## TASK TO CARRY OUT
Pull out every line of the records below that contains the word "accomplish", matching its case exactly.

## DATA RECORDS

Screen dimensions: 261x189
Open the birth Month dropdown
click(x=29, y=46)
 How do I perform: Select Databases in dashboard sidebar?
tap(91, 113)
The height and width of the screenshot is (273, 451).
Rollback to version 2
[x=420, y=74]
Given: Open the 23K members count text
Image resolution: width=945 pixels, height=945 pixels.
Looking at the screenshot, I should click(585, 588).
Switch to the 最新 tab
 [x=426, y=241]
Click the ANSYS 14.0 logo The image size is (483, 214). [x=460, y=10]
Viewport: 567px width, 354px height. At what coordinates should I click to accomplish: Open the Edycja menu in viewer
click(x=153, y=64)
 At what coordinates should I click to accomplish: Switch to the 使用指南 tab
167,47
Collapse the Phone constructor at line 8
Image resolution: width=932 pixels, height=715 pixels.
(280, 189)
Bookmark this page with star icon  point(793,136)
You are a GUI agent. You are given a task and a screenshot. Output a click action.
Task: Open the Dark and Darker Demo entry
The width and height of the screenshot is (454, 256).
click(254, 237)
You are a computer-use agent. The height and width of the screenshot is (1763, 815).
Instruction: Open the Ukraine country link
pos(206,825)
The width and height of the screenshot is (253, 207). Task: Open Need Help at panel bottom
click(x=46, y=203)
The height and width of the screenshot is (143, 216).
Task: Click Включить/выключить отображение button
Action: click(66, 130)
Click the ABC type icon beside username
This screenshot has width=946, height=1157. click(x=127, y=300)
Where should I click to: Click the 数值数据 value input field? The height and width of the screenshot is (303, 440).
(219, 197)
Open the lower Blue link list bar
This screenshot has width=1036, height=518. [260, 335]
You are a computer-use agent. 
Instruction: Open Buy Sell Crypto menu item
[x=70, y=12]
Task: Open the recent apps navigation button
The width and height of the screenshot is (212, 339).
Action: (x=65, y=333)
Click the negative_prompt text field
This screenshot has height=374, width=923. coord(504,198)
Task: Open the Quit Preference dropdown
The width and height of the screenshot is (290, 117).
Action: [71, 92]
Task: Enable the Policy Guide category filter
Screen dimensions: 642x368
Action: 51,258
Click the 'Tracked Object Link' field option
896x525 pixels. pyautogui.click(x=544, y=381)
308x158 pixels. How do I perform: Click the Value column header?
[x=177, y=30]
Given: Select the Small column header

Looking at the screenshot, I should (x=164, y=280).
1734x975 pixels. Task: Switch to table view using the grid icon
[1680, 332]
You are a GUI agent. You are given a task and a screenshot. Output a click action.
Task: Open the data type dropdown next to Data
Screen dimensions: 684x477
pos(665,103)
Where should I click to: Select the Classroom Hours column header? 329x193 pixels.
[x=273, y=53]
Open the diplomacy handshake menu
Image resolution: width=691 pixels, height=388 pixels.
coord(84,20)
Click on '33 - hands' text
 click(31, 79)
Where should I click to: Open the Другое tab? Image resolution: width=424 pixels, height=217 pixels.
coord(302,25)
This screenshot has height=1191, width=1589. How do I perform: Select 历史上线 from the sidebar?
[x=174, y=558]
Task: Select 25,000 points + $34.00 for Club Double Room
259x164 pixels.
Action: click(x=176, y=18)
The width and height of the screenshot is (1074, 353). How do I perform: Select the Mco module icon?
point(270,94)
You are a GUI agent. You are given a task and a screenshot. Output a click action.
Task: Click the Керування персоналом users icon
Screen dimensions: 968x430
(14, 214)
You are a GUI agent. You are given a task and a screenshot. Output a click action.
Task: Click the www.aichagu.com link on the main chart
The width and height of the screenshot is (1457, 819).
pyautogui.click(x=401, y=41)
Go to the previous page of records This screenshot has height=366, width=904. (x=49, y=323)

## ANSWER BELOW
Viewport: 567px width, 354px height. At what coordinates should I click to accomplish: Open the Edycja menu in viewer
 At what coordinates should I click to accomplish: Switch to the 使用指南 tab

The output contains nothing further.